Baidu's Shares Soar as Google Gets Stuck in Chinese Red Tape
Beijing-based Baidu, called the Google of China, provides 70% of local searches in the most populous country in the world. China's 384 million Internet users spend an average of 2.7 hours a day online, which translates to 1 billion online hours a day. That's double the amount of online hours per day clocked by U.S. Internet users.
Baidu's stock began trading on the Nasdaq in 2005, and shot up 354% on its first day of trading, but in the past three years, the company's stock price has settled down. Over the last year, its stock price has hovered between $32 and $80 a share. The company initiated at 10-to-1 stock split in May.
On Tuesday, Baidu's stock was trading up slightly at its 52-week high of $85 a share. Last month the company turned in solid second-quarter results ahead of forecasts, with revenue totaling $282.3 million compared with $160.7 million a year ago.

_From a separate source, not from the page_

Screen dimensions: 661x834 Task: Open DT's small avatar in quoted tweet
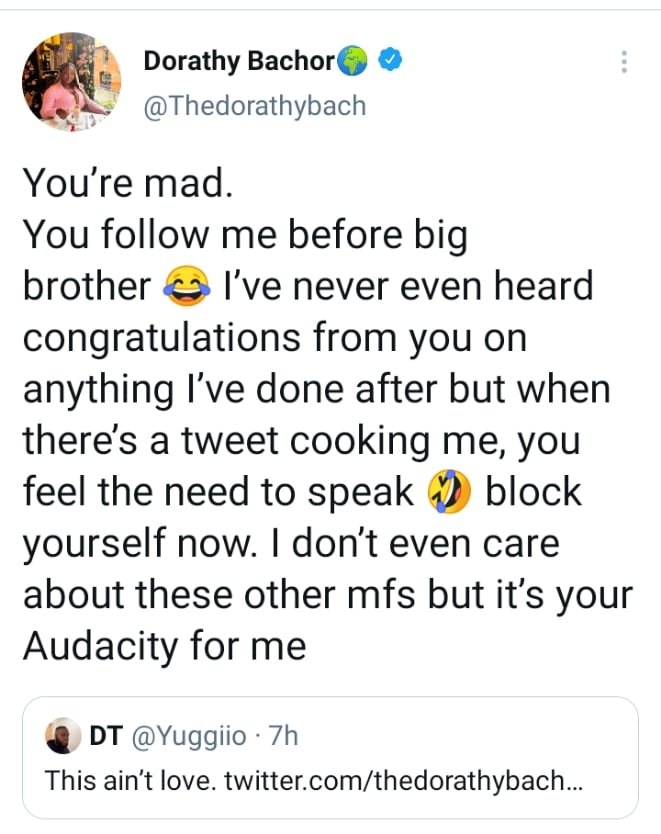coord(64,737)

Google's Troubles Are Baidu's Luck
Censorship issues have been thwarting Mountain View, Calif.-based Google's efforts to make deeper inroads in the Chinese market. The Beijing government last month renewed Google's license, but some Communist Party officials upset about that renewal still might move to bar the search provider from the country.

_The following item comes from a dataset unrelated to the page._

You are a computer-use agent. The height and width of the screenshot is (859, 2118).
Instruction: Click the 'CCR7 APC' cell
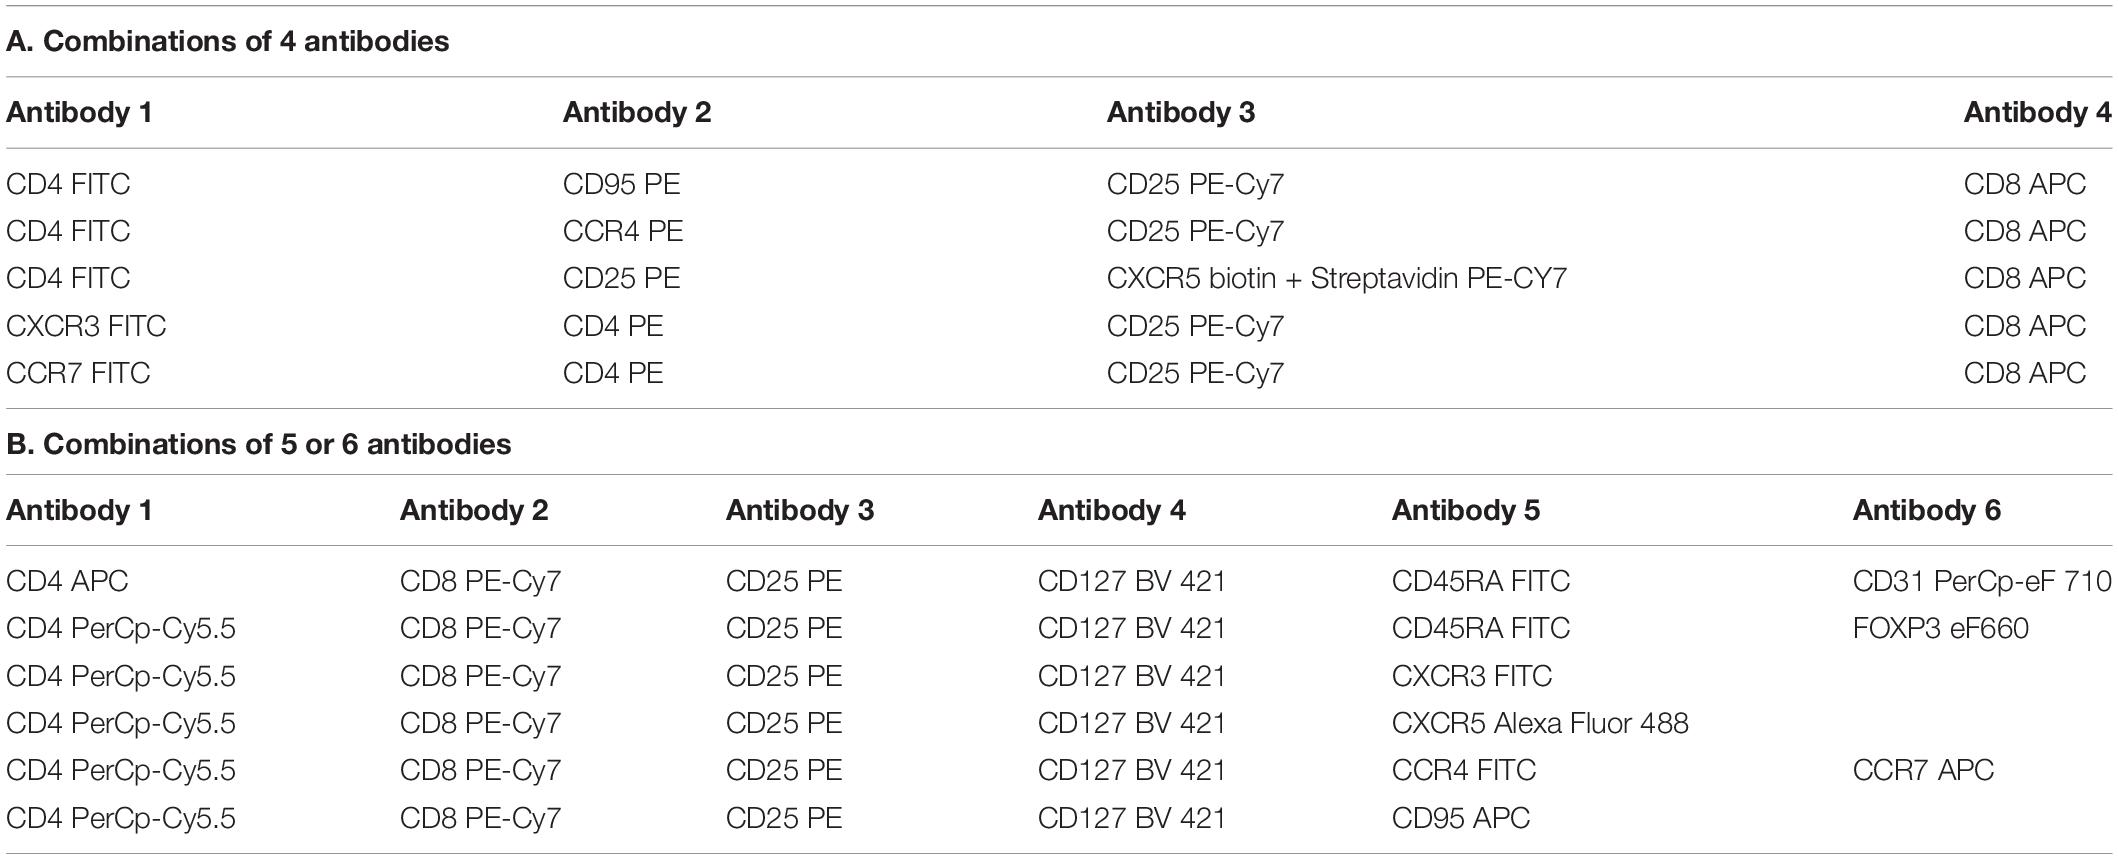1923,770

Although not clear if it was related to the conflict between the company and the Chinese government, the search page of Google's Hong Kong site was not accessible from the mainland on Tuesday. A Google Q&A page for Chinese users launched late last month was also down.
"Baidu continues to outperform across the board driven by a strong search advertising market in China, the launch of its (new advertising) platform and share gains from Google China," said Kaufman Brothers analyst Mayuresh Masurekar.
Baidu was co-founded in 2000 by its Chairman and CEO Robin Li, who holds more than 15% of the company's stock.